● SET OF TASKS
- 1) Please translate this sentence from the clothes dryer passage below into Spanish: "Heat is the enemy of stretchy things."
- 2) Carry on with the clothes dryer passage below, picking up right after its final sentence.

Clothes neatly spaced on a clothesline held in place with wooden clothespins with those sheets, and clothes flapping in the breeze and drying in the sunshine is a sight we seldom see, but a visual that brings me back to my childhood. And oh, that amazing smell of line-dried clean sheets. Know what I mean? Modern-day clothes dryers have all but replaced traditional outdoor clotheslines in most urban areas.
Clothes dryers are convenient and home appliances that keep many homeowners in compliance with community standards that forbid the presence of outdoor clotheslines. However, in the same way that outdoor drying has its limitations (weather, effort), a clothes dryer does as well. It can ruin stuff.
While the effect may not be noticeable on the first time or two through the dryer, the destruction will build until that item comes to a tragic end, long before its time.
The solution is quite simple. Learn what can and cannot safely be put into your clothes dryer. Then make sure you keep a good indoor drying rack in a convenient place to ensure easy use—more on that in a bit.
Tennis Shoes, Sneakers
Whether made of canvas, leather, or other fabric, your tennis shoes will likely do very well in the washing machine. But the dryer? Not at all.
Sure, they’ll tumble loudly and perhaps come out OK on the first trip, but what you won’t easily detect is that the glue that holds them together has been compromised. It melts in the dryer’s high heat, then resets but in a much different way than when the shoes were new.
And that canvas or other fabric? Plan on it shrinking and twisting out of shape. Put those two things together—glue melt and fabric shrink—and you get distortion and sole separation.
Now that you know what causes an early demise of sneakers and tennis shoes, know to air-dry your sneakers (typically, it takes about 24 hours), you can stop blaming the manufacturer.
All bras have some spandex and elastic, which are synthetic products made to stretch and provide shape and comfort. Other lingerie items with the same type of fabric content as well. Heat is the enemy of stretchy things.

● AVAILABLE DATA
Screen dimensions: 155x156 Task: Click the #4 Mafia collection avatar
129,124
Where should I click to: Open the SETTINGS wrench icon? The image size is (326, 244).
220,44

● WRITTEN RESPONSES
- 1) El calor es el enemigo de las cosas elásticas.

- 2)
If you want your bras and other lingerie items to enjoy a long lifespan, maintaining their original shape and loveliness right to the very end, never put them through the clothes dryer.
Instead, wash bras and lingerie using good mesh zippered lingerie bags, then air dry.
This routine will make all the difference and give you the kind of results and longevity you paid for.
Reusable Fabric Bags
Backpacks, lunch bags, fabric tote bags, and reusable grocery bags need to be cleaned frequently—especially if used to carry them for food items that are likely to leak onto the fabric.
More than likely, your washable bags will do nicely in the washing machine, provided you make sure your cycle settings for water temperature and so forth are compatible with the bags’ type of fabric. However, putting fabric bags through the clothes dryer is just asking for trouble. Plan on them shrinking at the least and falling apart at the most.
A much better idea is to allow bags, packs, and totes to air dry. To avoid wrinkles and for the best results, lay bags out on a flat surface so you can reshape them. As for backpacks, stuff them with wadded-up newspaper or clean, dry bath towels to return them to their original shape as they air dry.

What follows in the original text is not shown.